→ Task to complete:
Please restate each entry that follows word for word.

Stored data:
—————
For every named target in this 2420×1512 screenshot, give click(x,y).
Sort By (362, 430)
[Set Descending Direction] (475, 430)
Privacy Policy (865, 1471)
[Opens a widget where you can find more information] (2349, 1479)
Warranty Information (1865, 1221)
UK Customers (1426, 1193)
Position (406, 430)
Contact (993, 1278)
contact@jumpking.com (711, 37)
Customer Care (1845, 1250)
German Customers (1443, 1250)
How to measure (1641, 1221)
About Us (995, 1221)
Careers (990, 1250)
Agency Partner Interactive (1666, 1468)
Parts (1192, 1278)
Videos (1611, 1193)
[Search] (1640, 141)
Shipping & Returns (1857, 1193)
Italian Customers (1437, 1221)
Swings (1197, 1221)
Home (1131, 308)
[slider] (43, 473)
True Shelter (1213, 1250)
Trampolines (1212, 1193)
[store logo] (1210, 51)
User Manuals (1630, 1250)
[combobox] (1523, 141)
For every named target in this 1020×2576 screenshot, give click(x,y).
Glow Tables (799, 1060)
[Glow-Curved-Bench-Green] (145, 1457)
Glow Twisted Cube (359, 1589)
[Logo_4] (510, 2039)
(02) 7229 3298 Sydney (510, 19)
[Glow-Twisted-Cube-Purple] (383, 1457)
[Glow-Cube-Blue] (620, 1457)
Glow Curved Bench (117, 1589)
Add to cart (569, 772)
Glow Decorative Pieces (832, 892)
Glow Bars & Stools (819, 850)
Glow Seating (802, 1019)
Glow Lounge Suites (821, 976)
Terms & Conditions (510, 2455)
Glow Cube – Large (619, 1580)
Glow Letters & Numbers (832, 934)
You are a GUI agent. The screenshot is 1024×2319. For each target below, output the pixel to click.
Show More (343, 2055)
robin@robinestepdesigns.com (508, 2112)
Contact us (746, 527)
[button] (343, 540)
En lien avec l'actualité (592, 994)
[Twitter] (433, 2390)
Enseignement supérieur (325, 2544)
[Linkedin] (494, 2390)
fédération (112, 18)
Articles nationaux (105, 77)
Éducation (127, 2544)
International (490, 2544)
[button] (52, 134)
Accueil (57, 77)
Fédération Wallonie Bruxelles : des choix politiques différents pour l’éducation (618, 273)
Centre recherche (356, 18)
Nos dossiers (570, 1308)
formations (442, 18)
—————
→ Written reply:
For every named target in this 2420×1512 screenshot, give click(x,y).
Sort By (362, 430)
[Set Descending Direction] (475, 430)
Privacy Policy (865, 1471)
[Opens a widget where you can find more information] (2349, 1479)
Warranty Information (1865, 1221)
UK Customers (1426, 1193)
Position (406, 430)
Contact (993, 1278)
contact@jumpking.com (711, 37)
Customer Care (1845, 1250)
German Customers (1443, 1250)
How to measure (1641, 1221)
About Us (995, 1221)
Careers (990, 1250)
Agency Partner Interactive (1666, 1468)
Parts (1192, 1278)
Videos (1611, 1193)
[Search] (1640, 141)
Shipping & Returns (1857, 1193)
Italian Customers (1437, 1221)
Swings (1197, 1221)
Home (1131, 308)
[slider] (43, 473)
True Shelter (1213, 1250)
Trampolines (1212, 1193)
[store logo] (1210, 51)
User Manuals (1630, 1250)
[combobox] (1523, 141)
For every named target in this 1020×2576 screenshot, give click(x,y).
Glow Tables (799, 1060)
[Glow-Curved-Bench-Green] (145, 1457)
Glow Twisted Cube (359, 1589)
[Logo_4] (510, 2039)
(02) 7229 3298 Sydney (510, 19)
[Glow-Twisted-Cube-Purple] (383, 1457)
[Glow-Cube-Blue] (620, 1457)
Glow Curved Bench (117, 1589)
Add to cart (569, 772)
Glow Decorative Pieces (832, 892)
Glow Bars & Stools (819, 850)
Glow Seating (802, 1019)
Glow Lounge Suites (821, 976)
Terms & Conditions (510, 2455)
Glow Cube – Large (619, 1580)
Glow Letters & Numbers (832, 934)
You are a GUI agent. The screenshot is 1024×2319. For each target below, output the pixel to click.
Show More (343, 2055)
robin@robinestepdesigns.com (508, 2112)
Contact us (746, 527)
[button] (343, 540)
En lien avec l'actualité (592, 994)
[Twitter] (433, 2390)
Enseignement supérieur (325, 2544)
[Linkedin] (494, 2390)
fédération (112, 18)
Articles nationaux (105, 77)
Éducation (127, 2544)
International (490, 2544)
[button] (52, 134)
Accueil (57, 77)
Fédération Wallonie Bruxelles : des choix politiques différents pour l’éducation (618, 273)
Centre recherche (356, 18)
Nos dossiers (570, 1308)
formations (442, 18)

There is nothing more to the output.